Dans un contexte économique complexe, les acteurs de l’industrie doivent produire à une cadence effrénée, tout en respectant des délais records. Cette réalité exige une approche de fabrication novatrice et une maîtrise totale de la performance énergétique. Pour les industriels, cela se traduit par une gestion minutieuse de la chaîne d’approvisionnement, l’instauration d’une continuité numérique dans le processus de production et une capacité à mesurer chaque aspect de leurs activités. Dans cette quête, les entreprises industrielles ont pris des engagements concrets, suivant un calendrier précis, pour réduire leur empreinte carbone. « Chez Schneider Electric, nous comptons plus de 200 usines et centres de distribution, dont plus de vingt en France, déclare Yann Bourjault, directeur de la transformation digitale et de la cybersécurité chez Schneider Electric France. Nous nous sommes engagés de manière significative à décarboner notre chaîne d’approvisionnement en réduisant de 15 % la consommation énergétique de l’ensemble de nos installations et bâtiments commerciaux. De plus, nous avons pour objectif de convertir un tiers de notre flotte de véhicules d’entreprise en véhicules électriques, en atteignant une conversion complète d’ici 2030. » Une démarche à l’image d’un grand nombre d’acteurs du secteur décidés à contribuer activement à une transition vers des pratiques plus respectueuses de l’environnement.

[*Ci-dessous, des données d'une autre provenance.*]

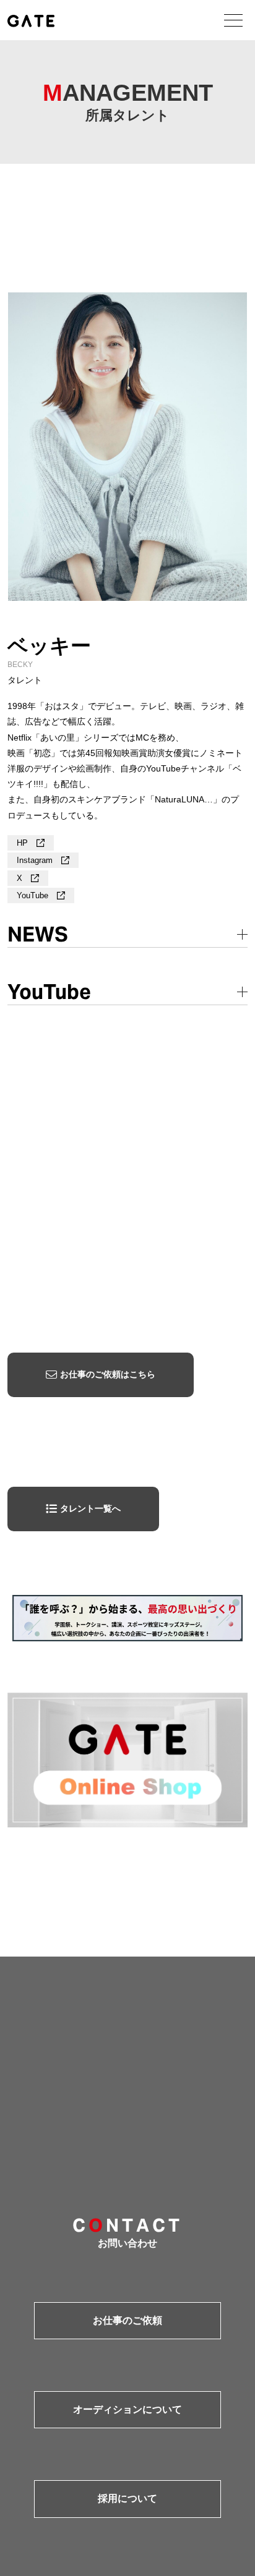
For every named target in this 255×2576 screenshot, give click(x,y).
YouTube (34, 895)
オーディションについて (127, 2409)
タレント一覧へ (90, 1508)
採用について (127, 2498)
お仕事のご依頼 (127, 2320)
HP (23, 843)
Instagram (36, 860)
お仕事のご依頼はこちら (107, 1374)
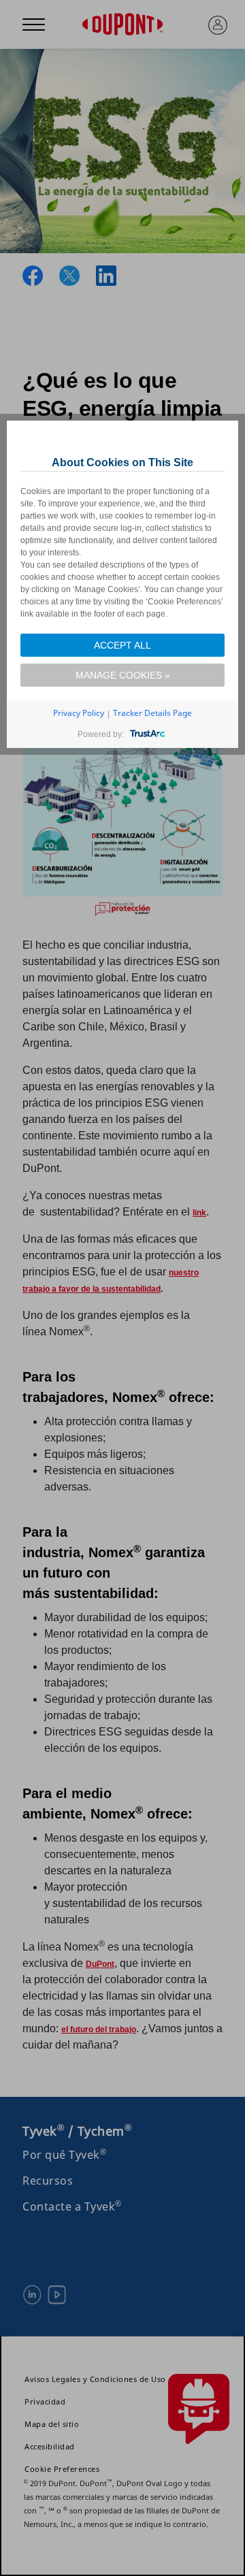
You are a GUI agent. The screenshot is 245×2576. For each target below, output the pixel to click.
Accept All (122, 645)
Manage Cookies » (123, 675)
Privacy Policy (78, 713)
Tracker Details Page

Une interconnexion quasi intégrale

Pour y parvenir, les entreprises ont besoin d’accéder à l’intégralité des informations industrielles disponibles. Que ce soit celles des usines, celles des bâtiments, ou d’ailleurs. Il est, par exemple, essentiel de connaître la consommation de chaque équipement pour réduire sa dépense énergétique. Le numérique, omniprésent, imprègne ainsi désormais chaque recoin de l’industrie pour connecter les équipements, même obsolètes, et leur permettre ainsi de « s’exprimer ». Cette interconnexion favorise une expansion rapide, de la machine à la ligne de production et de la ligne à l’usine. De même, sans outil logiciel, l’industrie ne peut pas déployer des solutions à grande échelle ni, surtout, prévenir ou anticiper les pannes. La maintenance prédictive est désormais totalement entrée dans les mœurs manufacturières et occupe une place stratégique. « Pour prendre des décisions éclairées, nous rassemblons nos données de consommation énergétique et nos données de production au sein d’une même plateforme, explique Yann Bourjault. Cette approche nous permet notamment d’anticiper les pannes et donc de renforcer ainsi notre processus industriel. »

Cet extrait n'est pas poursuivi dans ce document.